OK it’s related to finding read-only snapshots. I think. None of that is wired up with BootLoaderSpec stuff yet. Also, while booting read-only snapshots works up to a point, because /etc and /var are in the read-only root subvolume snapshot, they’re read-only too which will cause startup to fail.
So doing a rollback on boot is not exactly ready, you’re pretty much in adventure land if you’re playing with this (which is why none of it’s installed or enabled by default yet).
If you can boot, snapper rollback should work since it’ll just change the default subvolume.
If you aren’t using snapper
I’ll describe what I do since I’m also not using snapper. I assume that you haven’t modified fstab or any of the grub stuff and that you haven’t changed the default subvolume.

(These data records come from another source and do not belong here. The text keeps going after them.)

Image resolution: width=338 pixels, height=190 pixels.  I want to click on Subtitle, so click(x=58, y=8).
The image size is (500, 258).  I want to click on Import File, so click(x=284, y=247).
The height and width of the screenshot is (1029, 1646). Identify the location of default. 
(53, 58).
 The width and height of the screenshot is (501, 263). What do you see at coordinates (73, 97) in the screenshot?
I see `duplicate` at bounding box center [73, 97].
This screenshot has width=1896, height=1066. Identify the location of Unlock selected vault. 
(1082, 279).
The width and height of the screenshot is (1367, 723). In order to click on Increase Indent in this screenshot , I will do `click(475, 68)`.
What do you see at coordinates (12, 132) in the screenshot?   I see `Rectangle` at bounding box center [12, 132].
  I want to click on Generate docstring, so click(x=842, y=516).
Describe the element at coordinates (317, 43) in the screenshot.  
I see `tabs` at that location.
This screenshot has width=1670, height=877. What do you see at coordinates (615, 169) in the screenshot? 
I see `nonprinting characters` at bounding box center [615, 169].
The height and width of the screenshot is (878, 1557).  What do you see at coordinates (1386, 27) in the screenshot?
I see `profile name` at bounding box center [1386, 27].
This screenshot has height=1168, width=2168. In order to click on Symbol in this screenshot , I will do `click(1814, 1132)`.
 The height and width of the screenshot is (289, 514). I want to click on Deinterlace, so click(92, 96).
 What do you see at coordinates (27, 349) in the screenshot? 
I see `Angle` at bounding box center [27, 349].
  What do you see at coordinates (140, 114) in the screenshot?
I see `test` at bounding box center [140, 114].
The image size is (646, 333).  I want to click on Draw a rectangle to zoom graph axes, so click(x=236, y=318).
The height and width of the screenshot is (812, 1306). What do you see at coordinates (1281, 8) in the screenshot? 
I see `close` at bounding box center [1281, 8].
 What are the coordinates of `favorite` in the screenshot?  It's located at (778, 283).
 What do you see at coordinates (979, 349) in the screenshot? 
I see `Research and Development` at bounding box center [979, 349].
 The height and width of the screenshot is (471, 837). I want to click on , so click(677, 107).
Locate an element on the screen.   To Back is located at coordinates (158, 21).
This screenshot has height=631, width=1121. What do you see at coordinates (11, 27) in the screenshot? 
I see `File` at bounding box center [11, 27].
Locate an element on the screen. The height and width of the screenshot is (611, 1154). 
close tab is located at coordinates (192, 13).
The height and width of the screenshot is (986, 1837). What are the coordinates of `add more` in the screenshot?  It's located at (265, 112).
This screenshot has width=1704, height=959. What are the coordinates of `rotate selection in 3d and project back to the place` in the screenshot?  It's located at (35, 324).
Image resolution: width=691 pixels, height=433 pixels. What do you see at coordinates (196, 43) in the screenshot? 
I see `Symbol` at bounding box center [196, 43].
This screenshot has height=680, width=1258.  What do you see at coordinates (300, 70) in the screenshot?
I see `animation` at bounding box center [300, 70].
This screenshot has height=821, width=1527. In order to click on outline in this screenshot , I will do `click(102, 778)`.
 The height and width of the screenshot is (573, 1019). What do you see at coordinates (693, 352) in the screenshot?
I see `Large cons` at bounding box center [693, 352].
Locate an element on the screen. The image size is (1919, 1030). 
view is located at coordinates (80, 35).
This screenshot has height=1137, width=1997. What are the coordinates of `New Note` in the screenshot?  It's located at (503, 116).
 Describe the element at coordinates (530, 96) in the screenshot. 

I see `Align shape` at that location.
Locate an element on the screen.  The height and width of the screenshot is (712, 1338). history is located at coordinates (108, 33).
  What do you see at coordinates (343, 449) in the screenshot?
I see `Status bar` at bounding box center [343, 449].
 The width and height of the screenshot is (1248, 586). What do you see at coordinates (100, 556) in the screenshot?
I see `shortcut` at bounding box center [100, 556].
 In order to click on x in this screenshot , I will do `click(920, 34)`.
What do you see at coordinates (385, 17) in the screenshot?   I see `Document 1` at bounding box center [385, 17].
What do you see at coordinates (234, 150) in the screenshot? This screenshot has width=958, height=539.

Mount the top level of the file system, make a read-only snap shot
mount /dev/sdXY /mnt
cd /mnt
btrfs sub snap -r root root.20201224
I make read-only snapshots out of habit, mostly. Ok let’s say I mess up something and want to do a rollback.
mount /dev/sdXY /mnt
cd /mnt
mv root rootmessedup
btrfs sub snap root.20201224 root
reboot
In this case I’m renaming the current root subvolume to something descriptive. Renaming it while it’s in use is not a problem (I do it all the time; and behind the scenes, btrfs tracks subvolumes by ID not name). Next I make a read-write snapshot of the snapshot I want to rollback to. And then reboot.
An optimization probably is to remove subvol=root
from fstab, that way you could instead directly choose to rollback to read-write snapshots from within GRUB if you know the name. Just change rootflags=subvol=root
to rootflags=subvol=root.20201224
. Of course, you’d need to be making read-write snapshots in this case.
The reason I prefer snapshots “hidden” away in the normally not mounted top-level, is so they don’t clutter up other commands like find, du, backup programs, and so on. Also there is a (perhaps small) security concern with keeping stale binaries in a readily available search path, even if it is a hidden .directory. So I just prefer to keep them totally out of site.